When watching the talks, I looked for a few different things:

  • First, did the presenter talk about an actual chaos experiment they ran in enough detail that I could reproduce it myself.

  • Second, did the presenter talk about a bug they ran into in enough detail that I could reproduce it?

  • Third, did the presenter talk about a pattern (e.g., circuit breaker, etc.) that they used to improve resilience of their application?

  • Fourth, did the presenter talk about an architectural pattern in enough detail that I could reimplement it?

After a survey of around 77 presentations, I aggregated the results. I then built a taxonomy of the bugs that we identified through this survey and categorized them.

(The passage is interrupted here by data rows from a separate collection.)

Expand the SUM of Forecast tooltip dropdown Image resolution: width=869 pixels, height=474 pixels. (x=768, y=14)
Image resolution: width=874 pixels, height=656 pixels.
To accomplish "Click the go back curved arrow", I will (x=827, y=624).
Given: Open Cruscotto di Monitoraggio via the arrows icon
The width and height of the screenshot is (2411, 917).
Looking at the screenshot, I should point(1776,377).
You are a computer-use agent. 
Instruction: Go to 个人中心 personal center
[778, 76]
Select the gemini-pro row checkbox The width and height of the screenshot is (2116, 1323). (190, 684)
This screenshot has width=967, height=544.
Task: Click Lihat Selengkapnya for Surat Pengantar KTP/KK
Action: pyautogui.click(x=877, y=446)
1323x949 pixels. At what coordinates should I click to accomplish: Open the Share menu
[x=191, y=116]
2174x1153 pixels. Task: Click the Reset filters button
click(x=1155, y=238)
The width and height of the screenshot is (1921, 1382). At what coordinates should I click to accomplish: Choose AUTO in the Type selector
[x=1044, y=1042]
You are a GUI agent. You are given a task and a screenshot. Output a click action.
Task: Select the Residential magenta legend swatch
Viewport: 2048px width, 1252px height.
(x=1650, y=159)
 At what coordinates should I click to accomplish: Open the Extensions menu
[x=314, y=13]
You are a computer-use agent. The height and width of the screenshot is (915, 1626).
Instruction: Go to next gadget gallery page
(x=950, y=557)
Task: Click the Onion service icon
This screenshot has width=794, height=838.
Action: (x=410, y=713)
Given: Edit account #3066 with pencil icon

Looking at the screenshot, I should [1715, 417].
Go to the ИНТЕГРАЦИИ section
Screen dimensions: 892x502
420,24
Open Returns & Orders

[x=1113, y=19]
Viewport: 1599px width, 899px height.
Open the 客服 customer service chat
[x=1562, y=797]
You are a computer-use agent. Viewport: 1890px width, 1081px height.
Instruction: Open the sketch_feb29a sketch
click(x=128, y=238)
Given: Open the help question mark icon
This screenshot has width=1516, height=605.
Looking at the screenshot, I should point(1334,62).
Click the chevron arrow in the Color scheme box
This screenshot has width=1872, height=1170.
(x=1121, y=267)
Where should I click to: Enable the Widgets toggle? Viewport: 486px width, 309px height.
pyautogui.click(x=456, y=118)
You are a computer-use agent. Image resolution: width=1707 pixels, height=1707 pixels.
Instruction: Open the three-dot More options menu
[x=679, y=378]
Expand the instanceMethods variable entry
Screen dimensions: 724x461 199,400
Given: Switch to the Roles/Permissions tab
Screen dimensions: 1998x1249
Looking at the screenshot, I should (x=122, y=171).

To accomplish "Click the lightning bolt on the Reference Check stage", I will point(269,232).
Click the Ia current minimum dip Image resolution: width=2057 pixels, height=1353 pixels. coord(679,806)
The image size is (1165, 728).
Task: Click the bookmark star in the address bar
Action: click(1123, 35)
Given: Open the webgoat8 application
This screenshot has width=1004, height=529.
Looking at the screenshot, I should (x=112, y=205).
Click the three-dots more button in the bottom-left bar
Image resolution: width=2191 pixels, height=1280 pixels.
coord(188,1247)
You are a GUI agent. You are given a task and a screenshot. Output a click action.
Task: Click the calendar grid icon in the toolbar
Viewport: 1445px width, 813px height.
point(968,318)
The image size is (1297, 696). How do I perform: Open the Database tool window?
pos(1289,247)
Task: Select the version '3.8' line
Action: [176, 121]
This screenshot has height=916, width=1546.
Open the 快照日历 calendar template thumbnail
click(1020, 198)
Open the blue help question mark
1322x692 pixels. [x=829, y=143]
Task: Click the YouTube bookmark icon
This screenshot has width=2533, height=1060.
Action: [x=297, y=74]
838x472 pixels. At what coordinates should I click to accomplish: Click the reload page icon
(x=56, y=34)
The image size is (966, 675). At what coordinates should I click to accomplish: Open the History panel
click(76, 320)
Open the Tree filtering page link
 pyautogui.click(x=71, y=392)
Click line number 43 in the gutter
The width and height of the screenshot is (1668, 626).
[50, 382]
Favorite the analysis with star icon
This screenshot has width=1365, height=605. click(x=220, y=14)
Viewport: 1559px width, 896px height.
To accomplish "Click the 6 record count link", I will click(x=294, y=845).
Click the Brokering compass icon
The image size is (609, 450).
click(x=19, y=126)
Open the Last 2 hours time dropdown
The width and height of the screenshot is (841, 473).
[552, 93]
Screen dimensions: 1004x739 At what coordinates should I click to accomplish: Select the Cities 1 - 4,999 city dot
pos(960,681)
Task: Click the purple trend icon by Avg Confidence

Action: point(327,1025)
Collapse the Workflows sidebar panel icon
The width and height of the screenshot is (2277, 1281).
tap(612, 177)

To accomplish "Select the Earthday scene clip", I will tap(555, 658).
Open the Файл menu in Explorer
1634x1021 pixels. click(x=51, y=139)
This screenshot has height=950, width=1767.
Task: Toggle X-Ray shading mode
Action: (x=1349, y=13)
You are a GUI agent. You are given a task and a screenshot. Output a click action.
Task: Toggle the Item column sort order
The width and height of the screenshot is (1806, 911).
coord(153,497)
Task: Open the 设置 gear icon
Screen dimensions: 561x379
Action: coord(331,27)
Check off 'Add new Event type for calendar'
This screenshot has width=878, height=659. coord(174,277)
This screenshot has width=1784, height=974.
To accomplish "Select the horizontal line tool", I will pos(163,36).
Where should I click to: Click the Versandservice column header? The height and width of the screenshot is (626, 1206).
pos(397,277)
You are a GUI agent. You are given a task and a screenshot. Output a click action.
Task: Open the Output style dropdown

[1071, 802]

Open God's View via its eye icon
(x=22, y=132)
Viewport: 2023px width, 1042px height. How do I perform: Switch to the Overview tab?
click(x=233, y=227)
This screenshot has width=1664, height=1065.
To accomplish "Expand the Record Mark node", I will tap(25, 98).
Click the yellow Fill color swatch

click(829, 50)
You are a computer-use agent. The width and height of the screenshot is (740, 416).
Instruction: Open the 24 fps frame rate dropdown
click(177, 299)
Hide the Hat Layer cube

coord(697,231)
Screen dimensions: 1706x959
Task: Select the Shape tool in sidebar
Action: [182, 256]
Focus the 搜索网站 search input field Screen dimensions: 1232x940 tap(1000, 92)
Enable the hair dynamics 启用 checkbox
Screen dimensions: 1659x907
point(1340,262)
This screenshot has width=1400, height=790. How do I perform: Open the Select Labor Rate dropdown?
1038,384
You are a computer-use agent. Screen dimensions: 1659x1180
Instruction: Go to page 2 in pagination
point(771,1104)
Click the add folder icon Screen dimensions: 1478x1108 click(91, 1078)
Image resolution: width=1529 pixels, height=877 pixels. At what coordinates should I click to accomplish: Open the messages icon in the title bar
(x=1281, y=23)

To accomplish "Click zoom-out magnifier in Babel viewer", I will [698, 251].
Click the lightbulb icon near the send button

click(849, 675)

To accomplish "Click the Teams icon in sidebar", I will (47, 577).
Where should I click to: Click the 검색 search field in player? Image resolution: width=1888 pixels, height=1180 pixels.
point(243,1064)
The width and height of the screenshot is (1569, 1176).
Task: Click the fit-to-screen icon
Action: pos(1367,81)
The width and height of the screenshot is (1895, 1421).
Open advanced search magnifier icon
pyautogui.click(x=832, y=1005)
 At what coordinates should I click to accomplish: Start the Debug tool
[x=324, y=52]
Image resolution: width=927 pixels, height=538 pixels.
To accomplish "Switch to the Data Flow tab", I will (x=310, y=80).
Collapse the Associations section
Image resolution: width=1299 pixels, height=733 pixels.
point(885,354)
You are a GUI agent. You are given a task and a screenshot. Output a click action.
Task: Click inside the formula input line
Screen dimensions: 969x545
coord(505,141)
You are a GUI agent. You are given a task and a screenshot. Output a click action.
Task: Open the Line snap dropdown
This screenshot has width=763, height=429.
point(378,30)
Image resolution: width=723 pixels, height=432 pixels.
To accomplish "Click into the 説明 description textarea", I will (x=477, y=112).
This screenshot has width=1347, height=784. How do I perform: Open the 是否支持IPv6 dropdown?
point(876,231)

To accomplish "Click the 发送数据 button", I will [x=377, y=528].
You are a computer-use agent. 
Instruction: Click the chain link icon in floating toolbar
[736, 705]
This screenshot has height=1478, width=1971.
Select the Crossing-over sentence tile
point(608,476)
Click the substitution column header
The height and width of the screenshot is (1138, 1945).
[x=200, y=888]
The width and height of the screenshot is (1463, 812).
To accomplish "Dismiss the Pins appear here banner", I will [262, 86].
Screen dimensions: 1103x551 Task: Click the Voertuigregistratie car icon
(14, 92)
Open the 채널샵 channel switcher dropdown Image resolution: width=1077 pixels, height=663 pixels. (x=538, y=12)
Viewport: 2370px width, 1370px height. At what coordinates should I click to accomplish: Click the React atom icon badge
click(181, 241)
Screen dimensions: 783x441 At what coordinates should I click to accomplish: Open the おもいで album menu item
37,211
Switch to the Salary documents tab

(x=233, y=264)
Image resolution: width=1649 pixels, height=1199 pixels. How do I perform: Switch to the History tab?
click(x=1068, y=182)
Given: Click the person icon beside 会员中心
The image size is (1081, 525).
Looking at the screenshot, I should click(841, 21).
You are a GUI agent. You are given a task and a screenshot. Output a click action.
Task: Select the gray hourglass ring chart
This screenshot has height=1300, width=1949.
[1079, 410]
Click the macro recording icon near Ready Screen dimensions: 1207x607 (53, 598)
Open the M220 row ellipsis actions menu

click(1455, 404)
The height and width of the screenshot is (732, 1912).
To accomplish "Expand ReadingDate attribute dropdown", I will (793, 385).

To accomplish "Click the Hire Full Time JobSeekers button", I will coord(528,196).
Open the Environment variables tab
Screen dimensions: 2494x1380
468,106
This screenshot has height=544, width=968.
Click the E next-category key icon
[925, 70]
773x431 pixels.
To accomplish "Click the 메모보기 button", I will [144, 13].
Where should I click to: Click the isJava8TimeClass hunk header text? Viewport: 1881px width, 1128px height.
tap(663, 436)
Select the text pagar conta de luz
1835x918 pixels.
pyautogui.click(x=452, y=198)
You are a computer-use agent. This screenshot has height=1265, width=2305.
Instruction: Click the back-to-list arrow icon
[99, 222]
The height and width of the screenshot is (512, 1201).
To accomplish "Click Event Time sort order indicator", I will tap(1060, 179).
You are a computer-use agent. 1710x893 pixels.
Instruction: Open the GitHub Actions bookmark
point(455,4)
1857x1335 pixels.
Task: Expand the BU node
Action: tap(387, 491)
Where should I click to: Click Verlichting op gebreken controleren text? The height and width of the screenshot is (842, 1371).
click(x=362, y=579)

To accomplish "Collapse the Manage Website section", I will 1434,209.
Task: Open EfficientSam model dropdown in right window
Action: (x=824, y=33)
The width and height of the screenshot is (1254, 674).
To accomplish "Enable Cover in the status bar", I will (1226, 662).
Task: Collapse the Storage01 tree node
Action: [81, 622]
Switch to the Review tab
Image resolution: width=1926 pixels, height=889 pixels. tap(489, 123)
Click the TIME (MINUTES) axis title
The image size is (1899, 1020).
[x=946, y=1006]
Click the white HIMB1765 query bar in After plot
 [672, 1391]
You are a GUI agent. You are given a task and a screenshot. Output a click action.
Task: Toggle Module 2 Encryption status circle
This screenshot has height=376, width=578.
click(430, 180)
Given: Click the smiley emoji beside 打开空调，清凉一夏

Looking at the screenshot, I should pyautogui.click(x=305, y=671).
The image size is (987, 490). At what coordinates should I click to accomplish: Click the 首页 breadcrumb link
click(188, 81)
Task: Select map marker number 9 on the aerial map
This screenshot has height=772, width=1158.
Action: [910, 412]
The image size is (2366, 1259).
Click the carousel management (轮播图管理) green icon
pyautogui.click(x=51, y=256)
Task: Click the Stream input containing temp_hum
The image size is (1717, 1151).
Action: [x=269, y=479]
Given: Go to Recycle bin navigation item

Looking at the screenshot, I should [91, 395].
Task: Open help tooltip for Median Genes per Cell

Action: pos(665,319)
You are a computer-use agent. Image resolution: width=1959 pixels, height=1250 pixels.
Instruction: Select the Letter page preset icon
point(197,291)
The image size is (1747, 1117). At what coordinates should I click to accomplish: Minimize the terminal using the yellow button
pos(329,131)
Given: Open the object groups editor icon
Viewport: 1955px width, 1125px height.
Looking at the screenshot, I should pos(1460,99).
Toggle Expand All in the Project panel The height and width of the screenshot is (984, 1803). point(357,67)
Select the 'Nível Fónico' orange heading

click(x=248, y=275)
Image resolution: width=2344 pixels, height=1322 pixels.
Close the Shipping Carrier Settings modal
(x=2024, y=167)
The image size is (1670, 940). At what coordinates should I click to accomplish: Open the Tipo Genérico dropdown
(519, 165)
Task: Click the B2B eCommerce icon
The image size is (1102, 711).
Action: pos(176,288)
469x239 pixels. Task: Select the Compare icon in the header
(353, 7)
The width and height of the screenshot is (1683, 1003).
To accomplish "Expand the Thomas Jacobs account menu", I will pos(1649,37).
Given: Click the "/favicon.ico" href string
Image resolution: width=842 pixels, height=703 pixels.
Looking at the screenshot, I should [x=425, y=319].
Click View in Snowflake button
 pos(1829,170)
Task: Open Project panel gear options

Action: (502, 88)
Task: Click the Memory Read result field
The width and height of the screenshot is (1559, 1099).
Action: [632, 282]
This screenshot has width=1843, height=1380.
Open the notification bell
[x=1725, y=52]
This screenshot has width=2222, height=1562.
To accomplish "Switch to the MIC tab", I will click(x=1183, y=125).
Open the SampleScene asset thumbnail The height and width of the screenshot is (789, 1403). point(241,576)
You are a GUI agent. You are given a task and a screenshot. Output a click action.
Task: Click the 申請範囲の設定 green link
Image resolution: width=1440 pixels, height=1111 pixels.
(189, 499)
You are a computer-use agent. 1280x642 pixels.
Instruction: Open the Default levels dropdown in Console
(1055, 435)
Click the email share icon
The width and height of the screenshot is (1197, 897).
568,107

For example, did the bug occur because of an error in application code? Did the bug occur because of misconfiguration of cloud service infrastructure? Could I have found the bug using a mock, if I had written it? Did the bug in the infrastructure only occur because of a latent bug in the application?

After building this taxonomy, we then looked at the local testing techniques that could target each area taxonomy and identified the first two areas that we wanted to target:

  • bugs, that either were or were not found using chaos engineering, that could have been identified using traditional mocking techniques;

  • chaos experiments that were run in staging or production, that could have been performed locally using traditional mocking techniques.

Finally, I collected an interesting list of microservice request patterns that we identified during the survey.

Implementation and Evaluation

In the Spring of 2021, I had two awesome undergraduate research (Andrea Estrada and Yiwen Song) students at Carnegie Mellon University, join my project to help out for the semester. We split efforts up with the goal of having a completed project by April, leaving a month to write a paper for SoCC ‘21.

Since we now knew precisely the class of applications we were going to target, we would, in parallel, completely rewrite Filibuster from scratch with this class of applications in mind, while building out a testing harness for the applications and implement the entire corpus we identified.

In total, we implemented a corpus containing 4 applications reproduced from industry: Audible, Expedia, Netflix, and Mailchimp and 8 example applications to demonstrate different request patterns: from retries to fallback requests, to default responses under unavailability, and different types of ways requests can be structured and nested.

For our SoCC ‘21 submission, we did a full evaluation of this corpus and were able to exhaustively test all applications while identifying all of the bugs contained in the corpus. We demonstrate that this can be done rather quickly: we integrated Filibuster both in the local development environment as part of the development experience and integrated it with Amazon’s CodeBuild CI/CD environment as well.

Wrap-Up

Our corpus is one of the three main contributions of our ACM SoCC ‘21 paper on Service-level Fault Injection Testing. We believe that the lack of work on identifying resilience bugs in microservice architectures in both the Systems and Software Engineering communities is a direct result of a lack of such a corpus and we’re hoping that our work helps bridge that gap moving forward. As part of the open source release of Filibuster, we provide not only the corpus, but tooling to automatically Dockerize each application, and deploy using Compose, Minikube, or EKS.

We believe that resilience engineering and this type of testing of microservice applications is an important aspect of modern day application development and it’s an area that is not discussed enough in academia. This is evidenced by the amount of material on chaos engineering and the sheer amount of companies of all sizes — large tech firms (e.g., Microsoft, Amazon, Google), big box retailers (e.g., Walmart, Target), financial institutions (e.g., JPMC, HSBC), and media and telecommunications companies (e.g., Conde Nast, media dpg, Netflix.) — who have adopted such approaches and discussed them publically.